**本文:**

------------

声明公表後の記者会見で、パウエル議長は次回会合での利上げペースについてデータ次第としながらも、「インフレはあまりに高すぎる」とし、「(9月の)次回会合で、さらに異例の大幅利上げが適切となる可能性がある」と明言。また、今回の0.75%利上げで「速やかに(景気を過熱も抑制もしない)中立的な金利水準とした」と指摘した上で、政策金利を少なくとも「若干景気抑制的とする水準に引き上げる必要がある」と述べました。

一方で、個人消費の勢いには一部で陰りも見え始め、市場で大幅利上げが景気後退を招くとの懸念が強まる中、パウエル氏は「消費の伸びは大きく鈍化した」と述べ、景気減速が目立ち始めていることを認めました。ただ、労働市場の需給が引き締まっている点を強調し、米経済は「景気後退に陥っていない」と主張。景気後退は幅広い経済分野での縮小を指すが、「それは見受けられていない」と述べております。

------------

**提供資料:**
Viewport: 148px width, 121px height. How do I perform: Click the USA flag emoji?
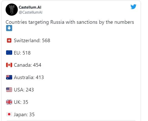click(9, 90)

------------

**課題:**
1 – パウエル議長の会見についての文章を読み、次の問いに答えよ。
(a) パウエル議長はインフレについてどう表現したか。
(b) 今回の利上げ幅は何%か。
(c) 米経済が景気後退に陥っていないと主張するにあたり、パウエル氏はどの点を強調したか。
2 – パウエル議長の会見についての文章を、最後の文の後から書き継いでください。

**解答例:**
1 –
(a) 「インフレはあまりに高すぎる」と表現した。
(b) 0.75%。
(c) 労働市場の需給が引き締まっている点。

2 –
FF金利が2.50%まで引き上げられ、FOMCメンバーが想定している景気を熱しも冷ましもしない「中立金利」に達しました。FOMCメンバーは6月時点で年末時点の政策金利を3.375%としており、シナリオ通りなら今年残り3回の会合で利上げペースが鈍る見通しとなります。

ただ、パウエル議長は今後の利上げペースについてデータ次第と述べております。9月のFOMCまでにインフレ関連指標や、米雇用統計は7月、8月と2ヶ月分発表されますが、インフレ高進が収まらなければ、再度1.00%の利上げ観測が再燃する可能性もありそうです。

一方で、急速な金融引き締めによるリセッション(景気後退)懸念が強まっております。

今晩は2022年4-6月期米GDP(国内総生産)速報値が発表されますが、市場の一部では1-3月期(前期比年率1.6%減)に続いてマイナス成長を予想する向きもあり、統計上の定義としてはリセッション(景気後退)となる可能性があります。

最終的な判断は全米経済研究所(NBER)の判定次第となりますが、仮にマイナス成長となれば利上げ打ち止め観測も出てきそうです。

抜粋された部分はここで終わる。